- The Washington Times - Monday, March 14, 2005

D.C. Auditor Deborah Nichols leveled another devastating charge last week against school officials, revealing to the D.C. Council’s education panel that thousands of dollars earmarked for after-school programs had been misspent on retreats and unapproved travel. Said Mrs. Nichols: “You had at least principals and some other managers participating. No cost was spared.” Interestingly, the Office of the D.C. Auditor uncovered the misspent money while probing other publicly funded programs, including Temporary Assistance for Needy Families, or welfare.

The likelihood that school employees violated federal law looms large. Indeed, D.C. officials already have fired at least one worker involved in misappropriating after-school funds. Of the ongoing probe, Superintendent Clifford Janey gave a pat response: “We continue to cooperate with Mrs. Nichols’ office.” Regrettably, every superintendent says this; it now rings hollow.
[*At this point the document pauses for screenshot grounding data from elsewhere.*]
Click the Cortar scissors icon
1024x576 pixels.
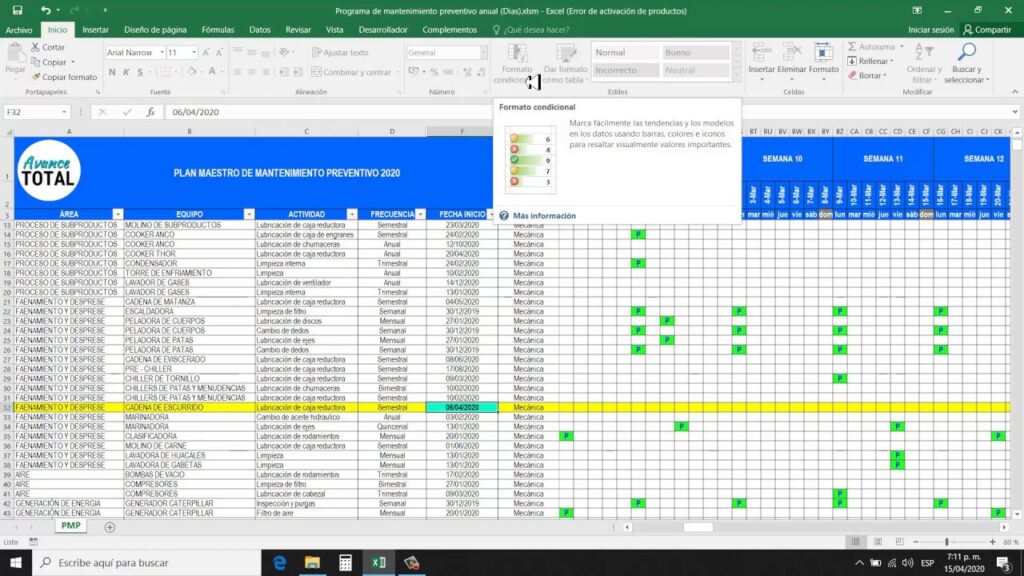(x=35, y=47)
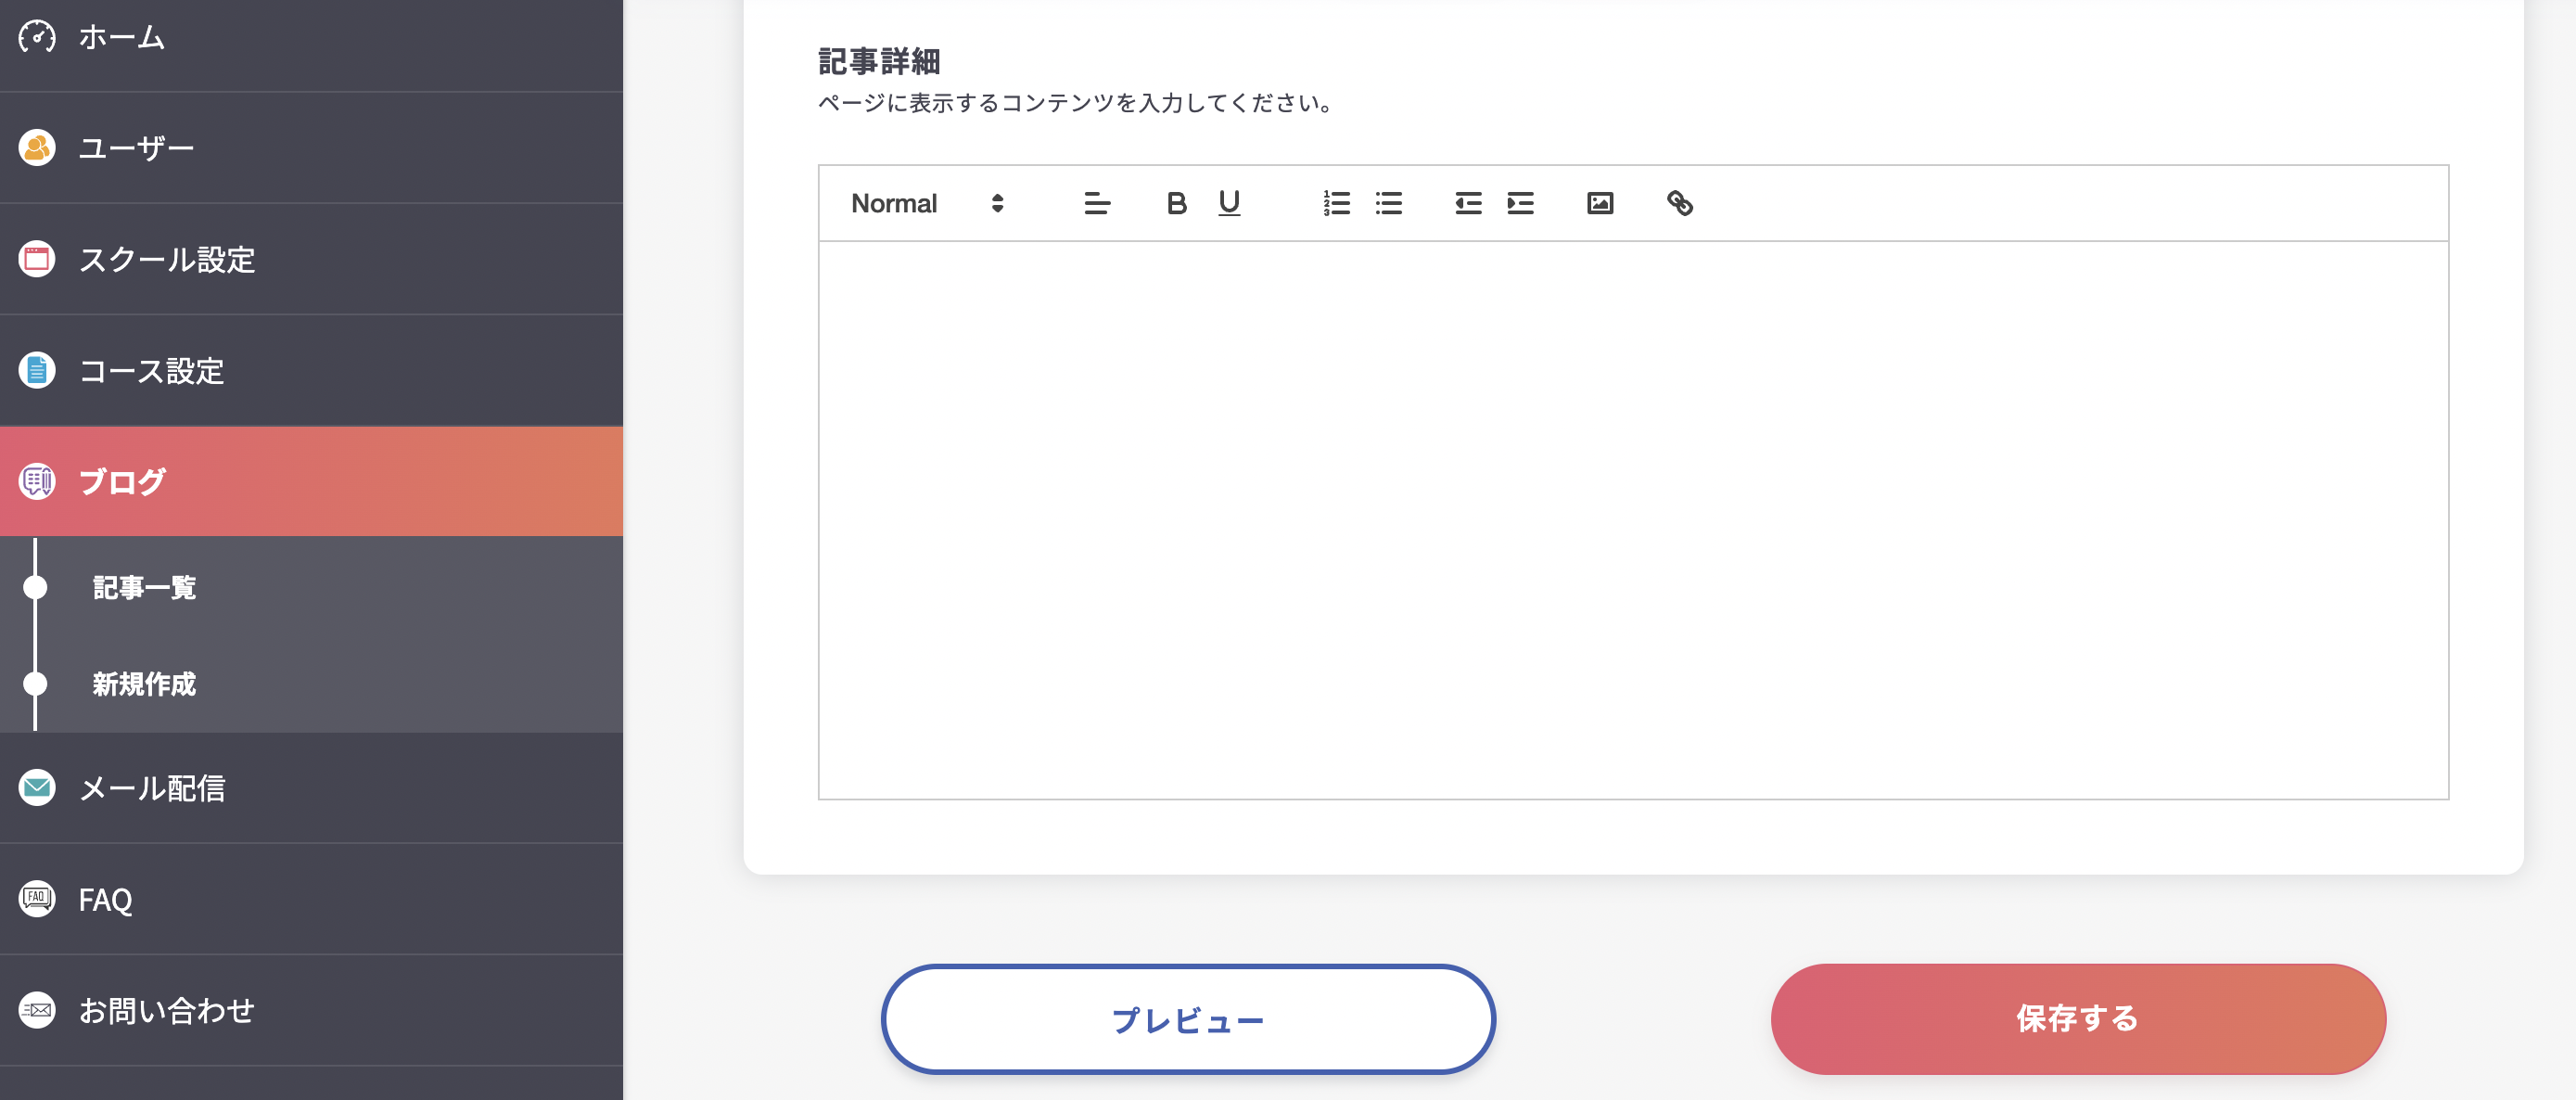Expand the Normal text style dropdown
The width and height of the screenshot is (2576, 1100).
924,200
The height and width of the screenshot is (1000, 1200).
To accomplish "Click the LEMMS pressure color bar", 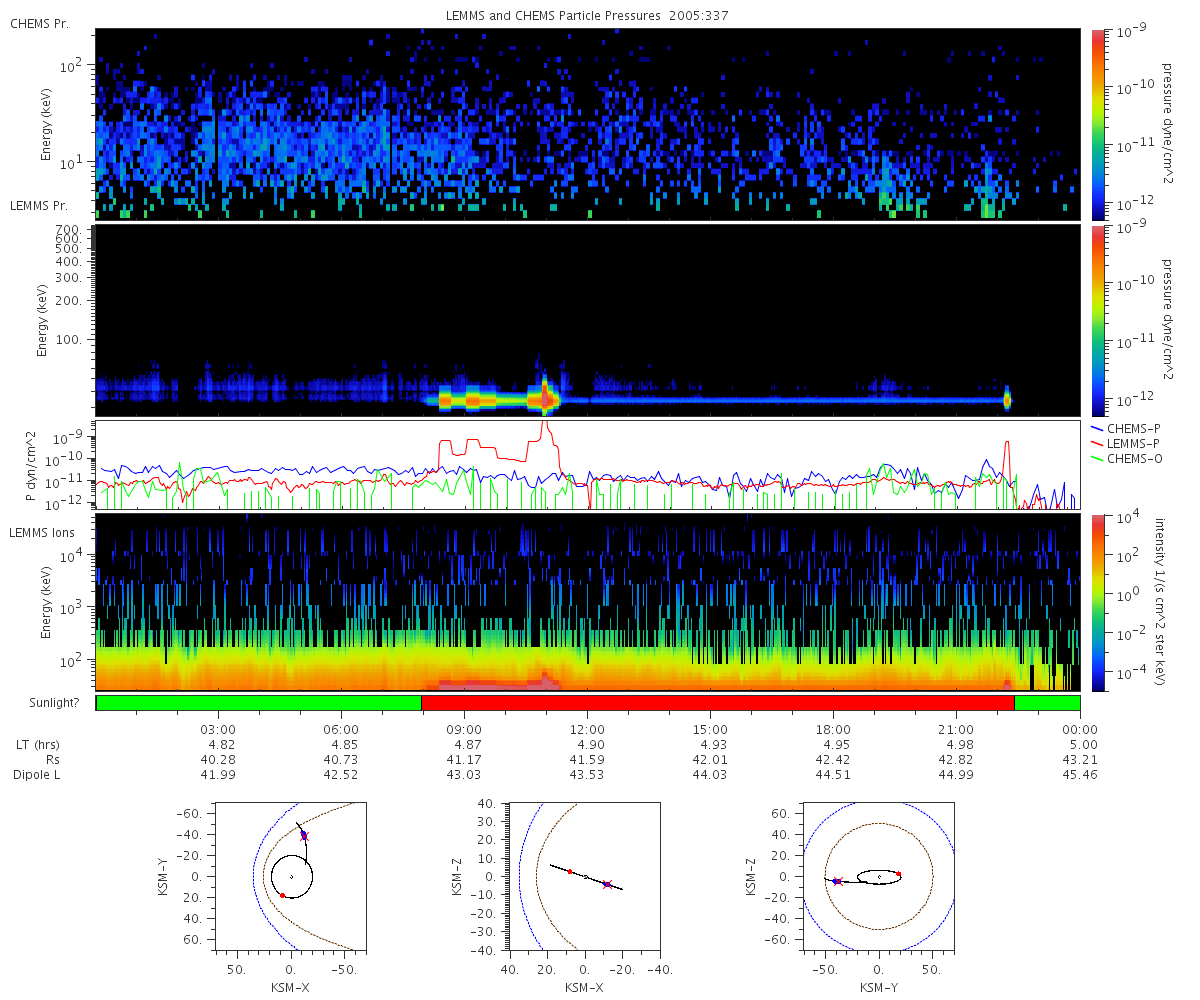I will click(x=1098, y=320).
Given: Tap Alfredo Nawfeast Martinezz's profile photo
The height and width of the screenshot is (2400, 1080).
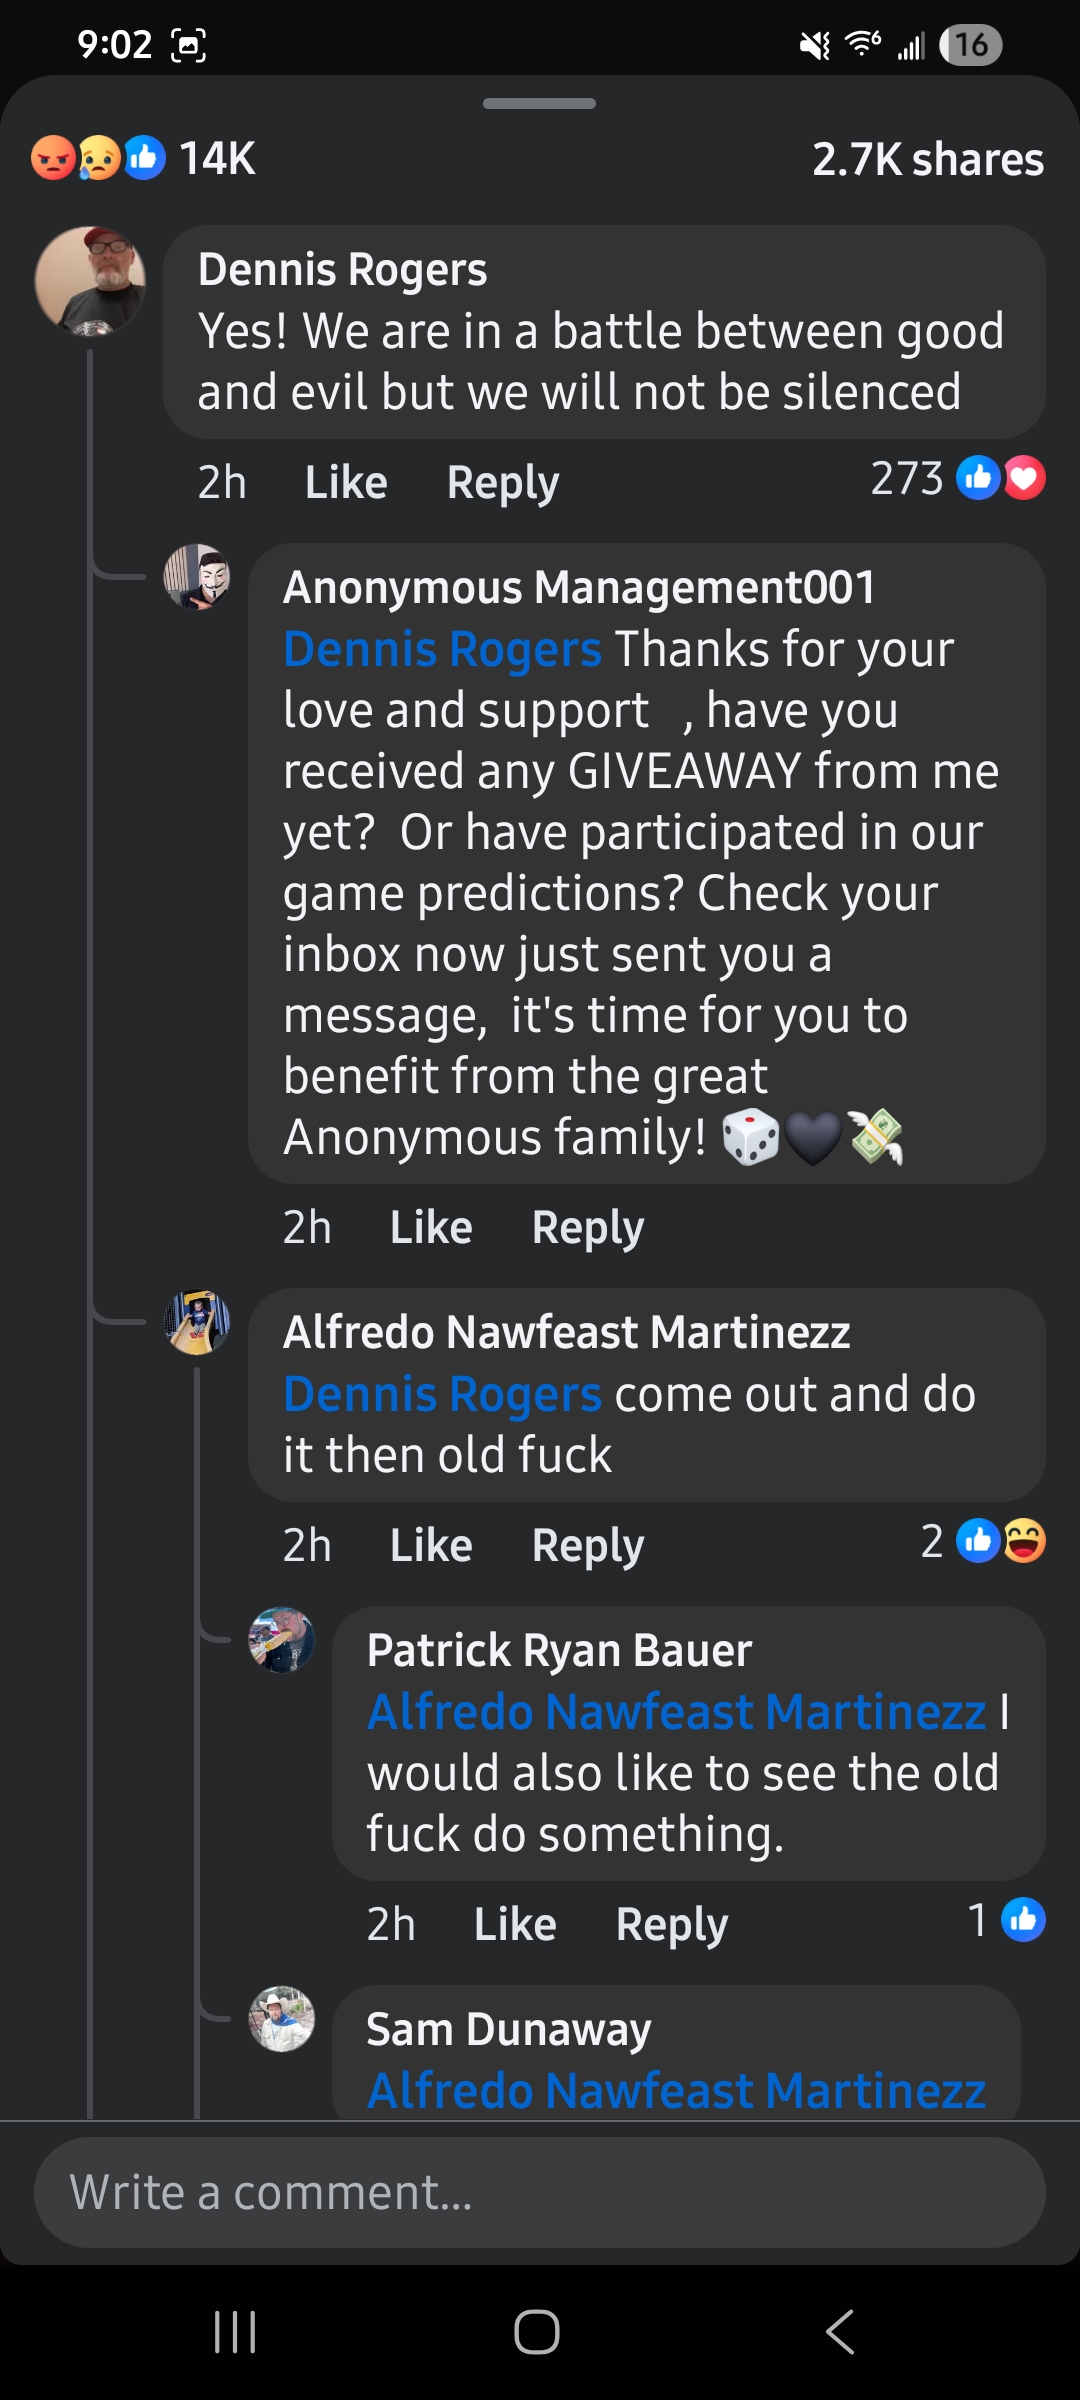Looking at the screenshot, I should pyautogui.click(x=197, y=1322).
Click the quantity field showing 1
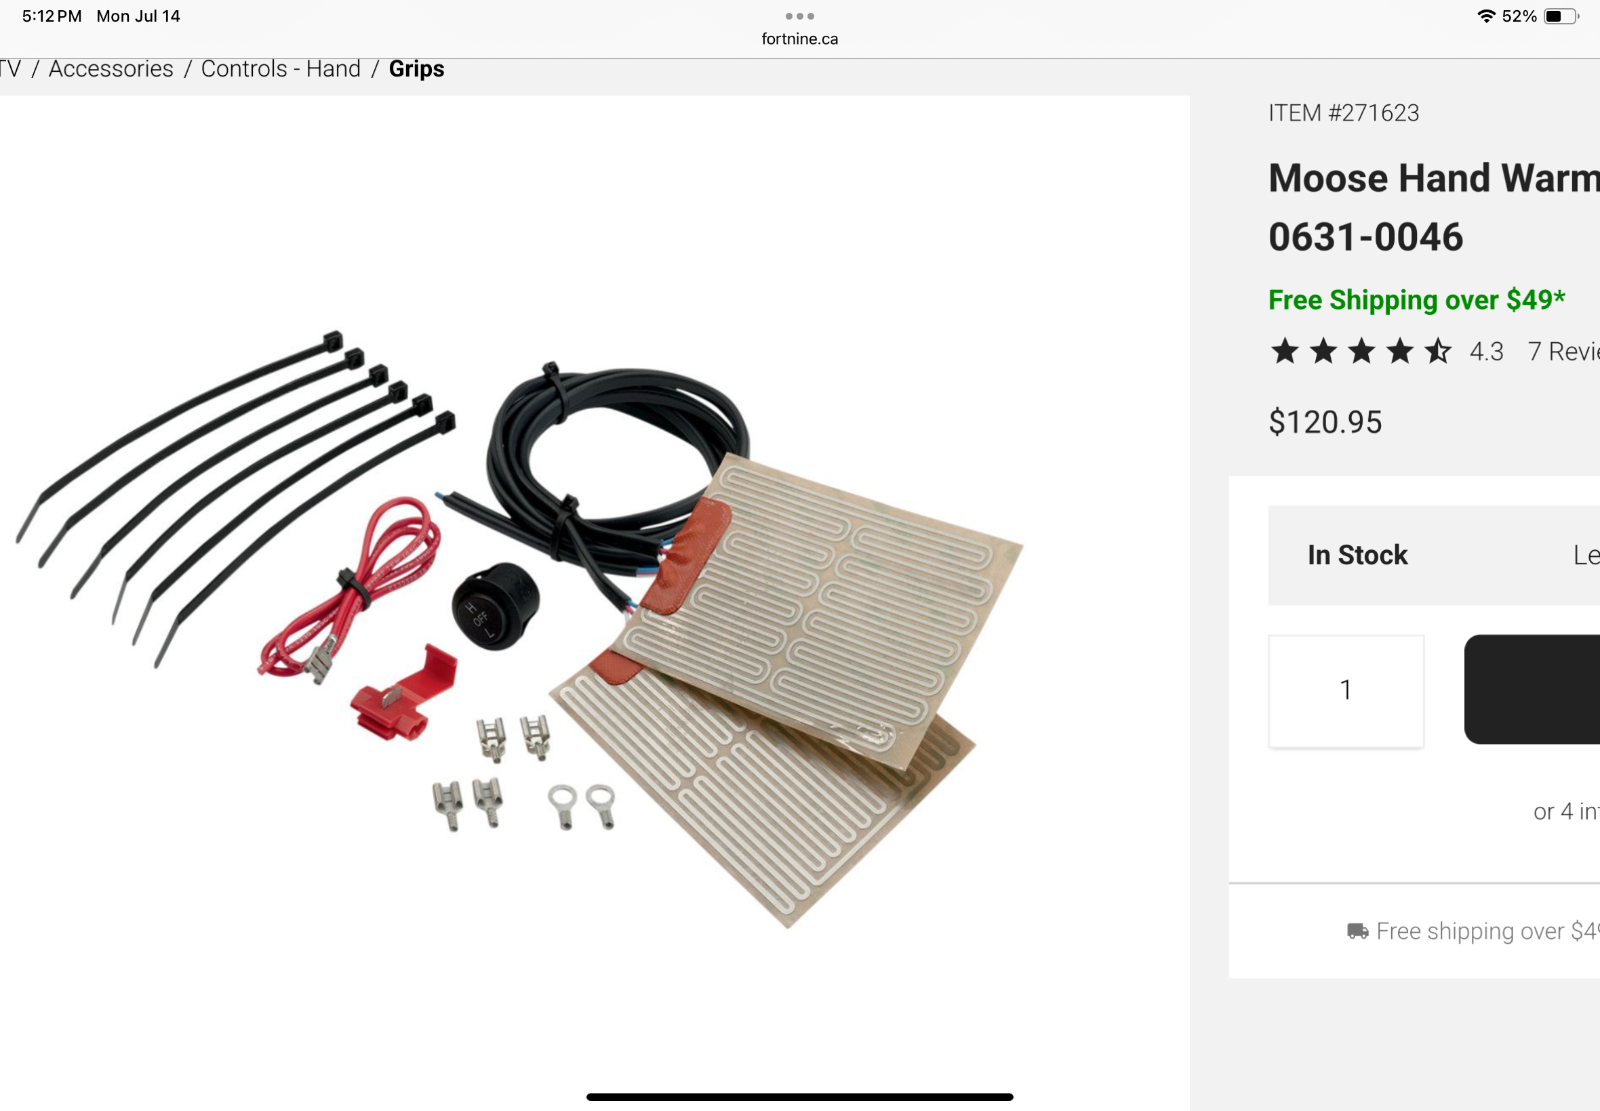Viewport: 1600px width, 1111px height. click(x=1346, y=690)
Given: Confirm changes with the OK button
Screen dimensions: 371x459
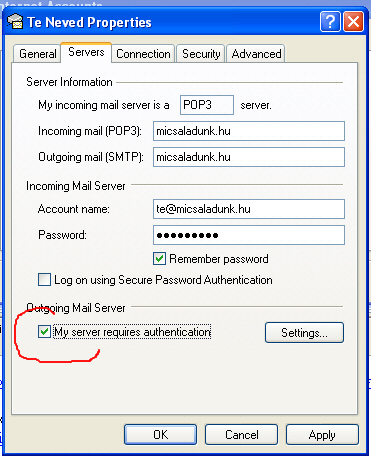Looking at the screenshot, I should pos(161,434).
The latest findings of school mismanagement are not new. In recent years, the auditor has released two reports of overall financial mismanagement of special education programs, and a report in which Mrs. Nichols urged school officials to make “substantial improvements” regarding Medicaid and student services. The auditor also has uncovered misspent funds for federally funded feeding programs. An audit also cited the D.C. State Education Office for misusing tens of thousands of dollars in travel expenses. There were other audits, too, with each offering recommendations to curb, if not cure, the spending problems. But, as Mrs. Nichols testified, “Overall, I would say the easier recommendations have been implemented. The more difficult … have not been implemented at all.” The most blatant consequence of those failures to act led to yet another auditor’s report in 2002, a year in which after-school programs run by one D.C. agency overspent an estimated $4.7 million.

The hard work of Mrs. Nichols and her staff, and the public airings by the D.C. Council, serve little purpose if school officials repeatedly fail to obey the law, fail to implement corrective measures and fail to curb their spending appetites.

We are especially appalled that school officials’ reckless habits hurt the poor. At this juncture, we appeal to the fiscal sensibilities of Mayor Tony Williams, the D.C. Council and Chief Financial Officer Natwar Gandhi to do the prudent thing and rein in the school budget. Their actions might, at first blush, appear to be cold-hearted. But the auditor’s string of evidentiary findings calls for belt-tightening and accountability.